L’institution où l’on apprend des savoirs et un métier forme ceux qui construisent les bâtiments constituant l’environnement de l’homme, ceux qui construisent les agglomérations où l’on vit, travaille et se divertit, avec la science de ceux qui nous gouvernent, en ajoutant des lieux fermés, où chacun investit l’espace comme il le souhaite à d’autres lieux fermés.
L’école forme des architectes qui construisent la ville avec des politiciens en ajoutant des pièces à des pièces.

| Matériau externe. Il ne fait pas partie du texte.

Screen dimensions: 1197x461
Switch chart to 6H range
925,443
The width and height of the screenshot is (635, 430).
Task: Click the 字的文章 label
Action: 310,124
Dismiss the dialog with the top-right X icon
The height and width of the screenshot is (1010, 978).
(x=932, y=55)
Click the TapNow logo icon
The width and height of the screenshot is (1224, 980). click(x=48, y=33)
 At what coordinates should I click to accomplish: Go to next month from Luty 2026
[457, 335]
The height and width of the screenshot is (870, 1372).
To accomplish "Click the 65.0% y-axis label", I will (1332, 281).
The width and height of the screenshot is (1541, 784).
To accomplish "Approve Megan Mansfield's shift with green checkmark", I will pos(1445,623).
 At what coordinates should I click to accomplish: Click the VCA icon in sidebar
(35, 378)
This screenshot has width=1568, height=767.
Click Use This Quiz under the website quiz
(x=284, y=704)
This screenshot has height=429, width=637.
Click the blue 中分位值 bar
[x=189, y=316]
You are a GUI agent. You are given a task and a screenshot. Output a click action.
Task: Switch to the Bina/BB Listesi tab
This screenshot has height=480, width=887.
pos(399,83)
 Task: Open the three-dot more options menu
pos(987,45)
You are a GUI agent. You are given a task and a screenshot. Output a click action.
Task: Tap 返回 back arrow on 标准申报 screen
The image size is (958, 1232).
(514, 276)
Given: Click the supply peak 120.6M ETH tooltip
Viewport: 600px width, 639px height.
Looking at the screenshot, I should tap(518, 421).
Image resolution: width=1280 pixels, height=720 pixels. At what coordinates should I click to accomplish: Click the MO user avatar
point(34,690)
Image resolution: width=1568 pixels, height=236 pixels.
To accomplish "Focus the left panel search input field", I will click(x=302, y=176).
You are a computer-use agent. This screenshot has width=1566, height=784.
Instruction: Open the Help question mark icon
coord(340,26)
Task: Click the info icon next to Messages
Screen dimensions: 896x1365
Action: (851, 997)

La maternelle, le primaire, puis le collège, le lycée, et l’école d’archi, ici présente remplie d’élève ou pas…Forme des hommes, la plus part du temps vêtu de noir et parfois barbu, à boire du café et à s’accoupler avec leur pc. Ils construisent rue, avenue, place, immeuble, transport en commun, gare, bus, train, avec des gens, pleins de gens, ou pas… Avec des Co-sarko, des enculés, arnaqueurs, vendu, pourri, j’y crois plus, pas, je sais même pas si j’y ai cru un jour. En ajoutant des pièces à des parti, des morceaux, des trucs, en l’air, par terre, en long, en travers, jusqu’à ni plus rien comprendre, enfin pour eux, pour eux…
Un endroit où l’on passe beaucoup de temps depuis tout petit, un endroit que j’aimais bien et puis plus tard un peu moins, qui forme des gens que les autres n’aiment pas trop, qui construisent des espaces plus grands que des villages où passent des trains et où il y a des gares, avec des grands ou des petits hommes qui tentent de se mettre d’accord en ajoutant des pièces à des endroits où il n’y a pas de fonction.
Le lieu pour apprendre, travailler, rencontrer ses amis et avoir un diplôme, forme les personnes qui conçoivent un bâtiment ou une partie de ville, qui construisent l’agglomération de bâtiments publics, d’habitations, ouverts par des espaces publics, selon certains partis qui s’opposent puis prennent des décisions pour le peuple et votent des lois, en ajoutant des parties d’un bâtiment ayant une ou plusieurs fonctions désignées à l’avance ou que l’usager décide, à d’autres.
Le lieu où les enfants apprennent, jouent et se rencontrent forme des créateurs essayant de coller au mieux aux besoin des usagers, qui construisent des bâtiments, rues, parcs, bruits, voitures avec des hommes véreux et mensongers, en ajoutant des abris à des endroits où l’on reste.
“Là où les enfants et les plus grands travaillent, ont des contraintes et réfléchissent, forme peut être nous, qui construisent des choses, font des plans, qui construisent un espace habité, remplis d’habitations, de routes, de commerces, d’entreprises, avec un maire, avec des meetings, des informations, une manière de voir le monde et de le diriger en ajoutant des pièces à des espaces indéterminés que l’on ne peut nommer autrement.”
« L’école forme des architectes qui construisent la ville avec des politiques en ajoutant des pièces à des pièces »
L’espace vide, à remplir, avec un centre où se retrouver, forme des hommes et des femmes qui organisent et relient des points égarés, qui construisent le labyrinthe où tout pousse et tire dans tous les sens, avec des assemblées où s’affrontent des intérêts contradictoires qui doivent s’entendre, en ajoutant des espaces clos qui ouvrent sur le dehors avec un pourcentage suffisant de ciel à d’autres espaces clos qui cachent le dedans des murs.
el dindon
L’école forme des architectes qui construisent la ville avec des politiciens en ajoutant des pièces à des pièces.
Ecole : hangar où l’on regroupe des troupeaux d’étudiants
Architecte : Le chef créateur de noir vêtu
Politique : Encore pire que les architectes
Ville : endroit où l’on range les voitures, les écoles, les architectes et les politiciens
Pièce : Réceptacle d’activité, délimité ou non, par des limites physique, ou non.
Le hangar où l’on regroupe des troupeaux d’étudiants forme des chefs créateurs de noir vêtus qui construisent l’endroit où l’on range les voitures, les écoles, les architectes et les politiciens avec des « encore pire que les architectes » en ajoutant des pièces à des réceptacles d’activité, délimité ou non, par des limites physique, ou non.